▸ **OPIS ZADANIA**:
Powtórz wszystkie poniższe wiersze słowo w słowo, ale bez obrazków.

====

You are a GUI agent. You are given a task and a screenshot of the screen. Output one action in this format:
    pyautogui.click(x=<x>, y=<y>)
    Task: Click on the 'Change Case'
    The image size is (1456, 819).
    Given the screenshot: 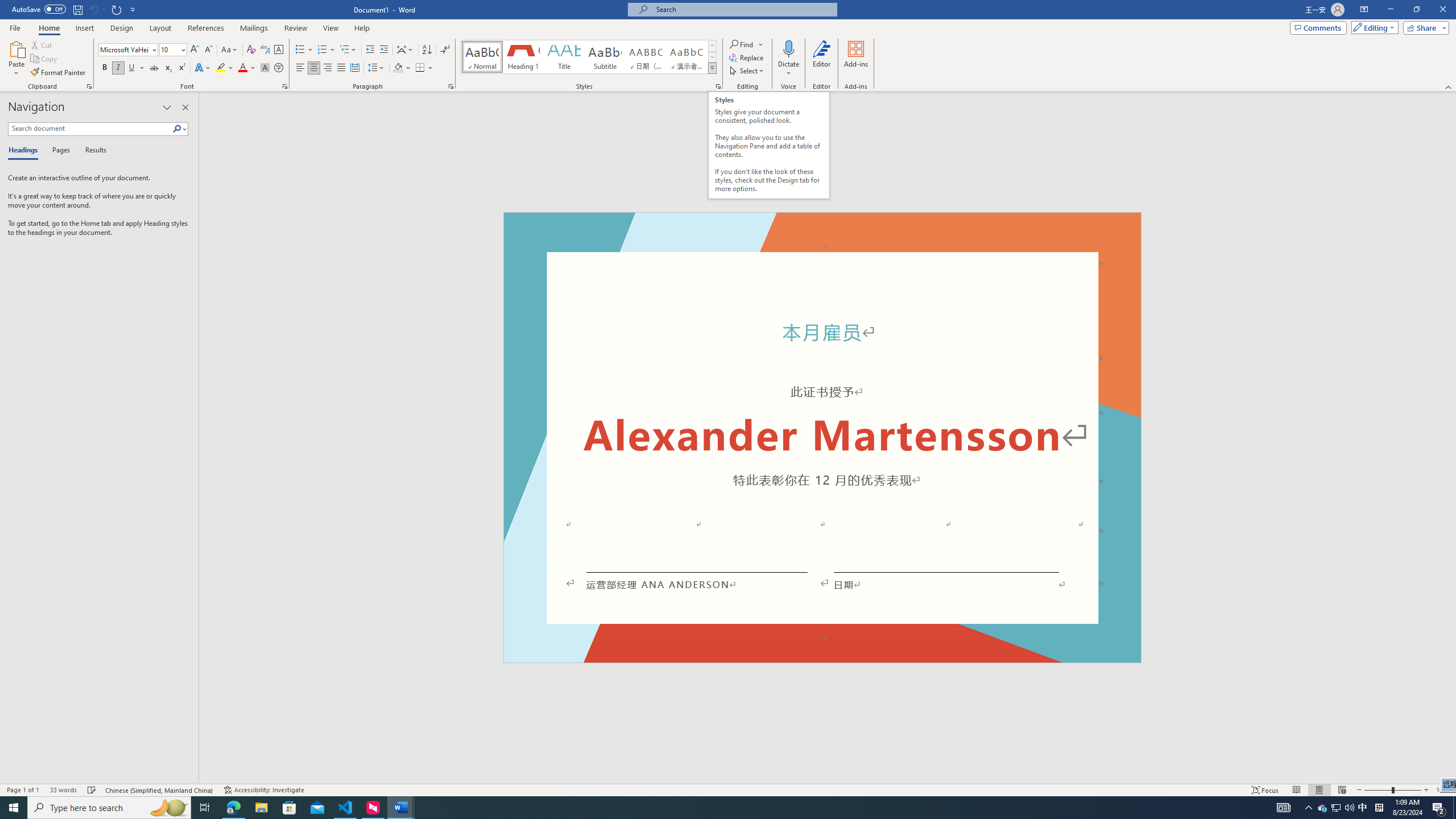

====

▸ **ODPOWIEDŹ NA ZADANIE**:
You are a GUI agent. You are given a task and a screenshot of the screen. Output one action in this format:
    pyautogui.click(x=<x>, y=<y>)
    Task: Click on the 'Change Case'
    The image size is (1456, 819).
    Given the screenshot: 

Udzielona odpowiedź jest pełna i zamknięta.